Clean chemistry also plays a pivotal role in creating non-toxic, eco-friendly dyes, thus preventing environmental pollution of land and water bodies. Furthermore, adopting green processes reduces water consumption and energy usage during textile manufacturing. The principles of green chemistry also encompass the creation of biodegradable and compostable packaging materials to reduce waste. These products can naturally break down after usage, returning to the environment without causing harm.
Switching to environment-friendly solutions brings a glimmer of hope on the horizon, paving a path towards a more sustainable and circular economy. By minimizing our reliance on ecologically unfriendly chemicals we can establish a closed-loop system. Reprocessing used and discarded garments to create new textiles can lower the consumption and demand for virgin materials such as using recycled polyester in place of virgin polyester. Furthermore, it can reduce the carbon footprint of the industry, moving a step closer to building a sustainable future for all.
However, implementing green chemistry in the textile industry is not that easy. The process entails significant expenses compared to traditional methods. Investing in research, development, and infrastructure for such practices may not be feasible for some fashion companies, particularly the ones with limited budgets. Green chemistry alternatives also may not always offer the same level of performance and the potential benefits may not always be immediately clear.
Additionally, there is insufficient awareness regarding the technology and effectiveness of this practice. This keeps many companies from adopting it. They do not even feel motivated to explore this method due to a lack of adequate support or incentive options. Even in terms of supply chain management, implementing green chemistry practices across this network is something that require more deliberation. The fashion and textile industries’ supply chains are often global, involving multiple stakeholders. Collaboration and coordination among various parties may be a complex process.

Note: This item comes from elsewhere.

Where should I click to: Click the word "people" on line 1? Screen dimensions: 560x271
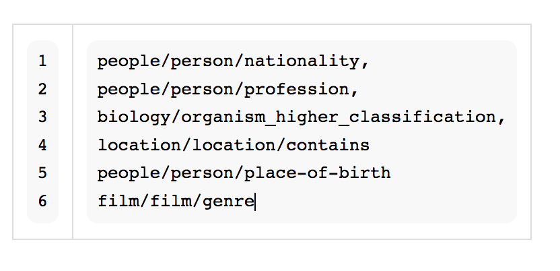click(129, 61)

Another notable obstacle is the confusion between green chemicals and ‘organic’ sourcing. Both concepts are often used interchangeably and are believed to be one and the same thing. In reality, there are significant differences between the two. Green chemicals refer to environmentally friendly substances that have minimal impact on human health and the environment, from production to disposal. Organic sourcing, however, refers to the practice of using organic materials in clothing, accessories, and textile production. While both aim to be environmentally conscious, they address various aspects of sustainability.
As environmental concerns intensify, green chemistry offers a promising solution, paving the way for circular fashion. The textile industry can become 100% recycled if certain necessary changes are implemented. Both pre-and post-consumption materials can be recycled to produce new fabrics if they are processed well the first time, utilizing green chemicals and processes. Inculcating this method while producing fabrics and yarns can be the first step toward creating a sustainable future for all.
It will not only help to reduce environmental pollution but also present new opportunities for innovation and economic growth. However, to reach this goal, not only companies but the active participation of consumers is equally pivotal. Spreading awareness and sensitizing consumers towards the cause can increase the demand for recycled products. Eventually, this can result in easier adoption and execution of ideas by companies and stringent measures to ensure sustainable practices throughout the supply chain. Only through collaborative efforts, circular fashion and a sustainable future can become a reality.